- Exercise instructions -
Repeat exactly the line with "Instruction: Click the" and each line after it to the end of the data below; pictures stay out.

[Pixel coordinate grounding data]
((

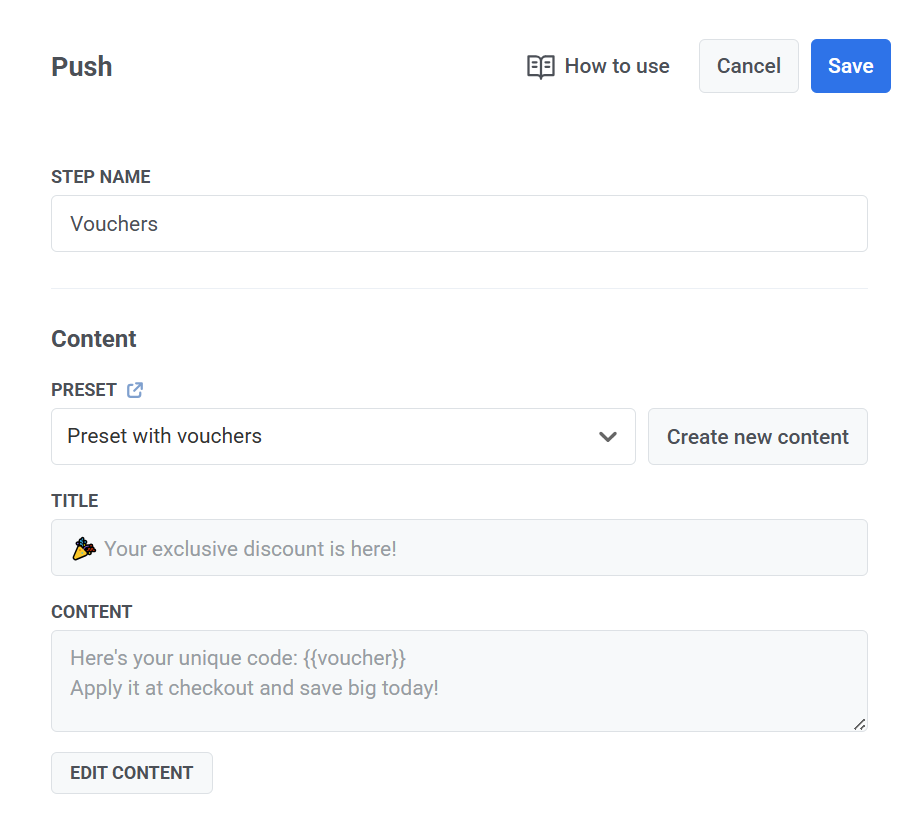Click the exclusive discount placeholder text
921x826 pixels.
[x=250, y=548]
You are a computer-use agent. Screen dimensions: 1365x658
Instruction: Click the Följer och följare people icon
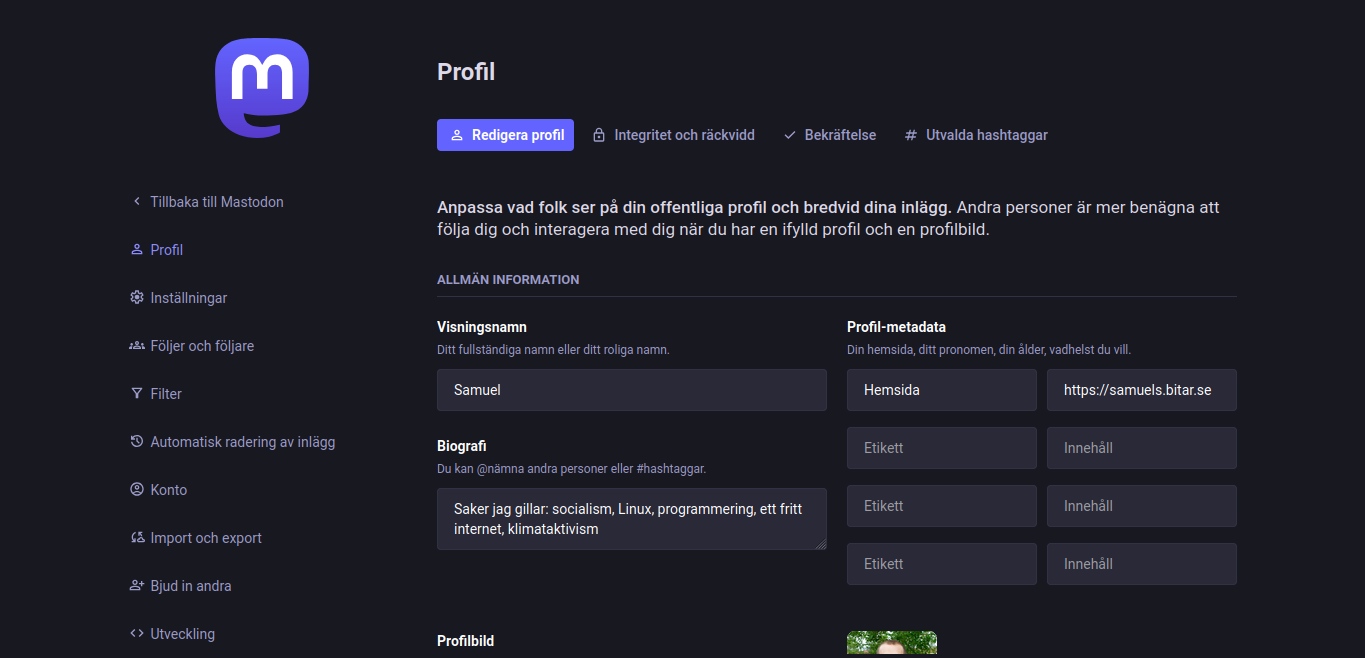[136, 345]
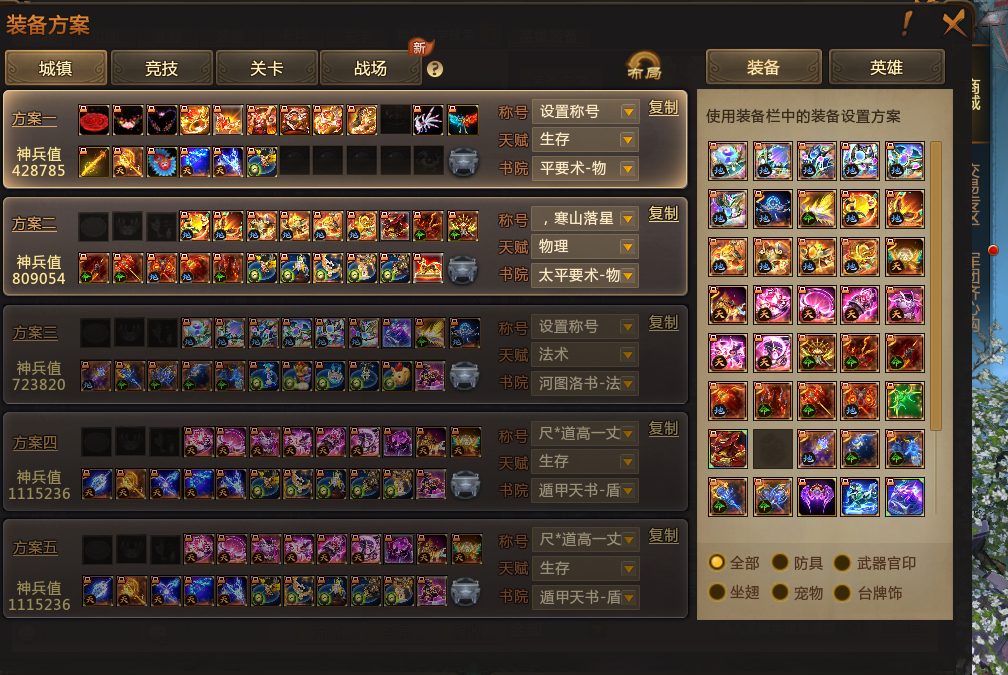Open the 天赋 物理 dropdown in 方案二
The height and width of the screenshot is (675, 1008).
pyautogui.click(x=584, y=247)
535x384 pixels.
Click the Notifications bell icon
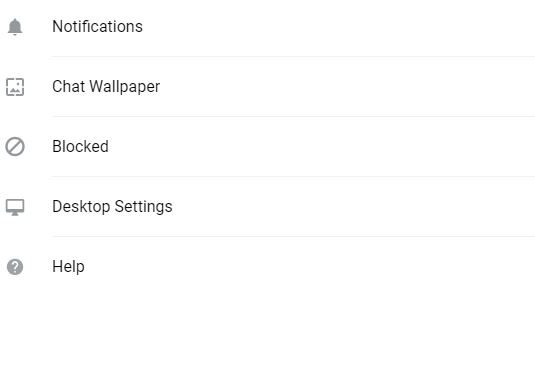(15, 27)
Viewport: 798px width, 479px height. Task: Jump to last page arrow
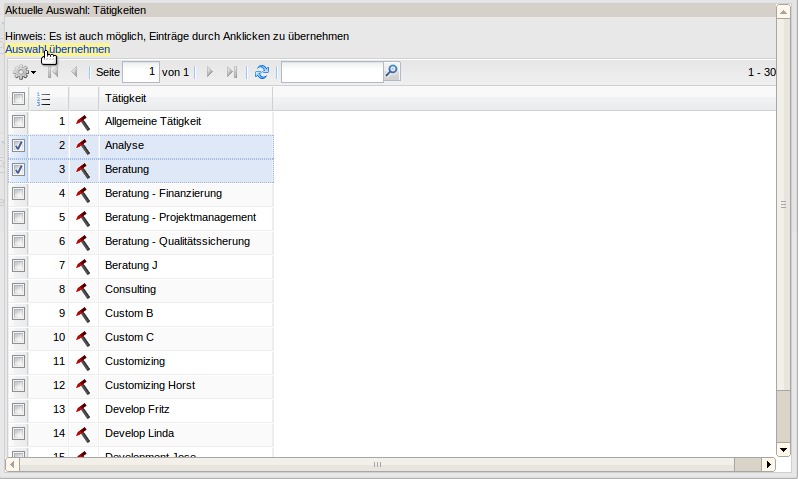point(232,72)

))

- Solved problem -
Instruction: Click the Följer och följare people icon
[136, 345]
Open the 天赋 物理 dropdown in 方案二
The height and width of the screenshot is (675, 1008).
pyautogui.click(x=584, y=247)
535x384 pixels.
Click the Notifications bell icon
(15, 27)
Viewport: 798px width, 479px height. Task: Jump to last page arrow
point(232,72)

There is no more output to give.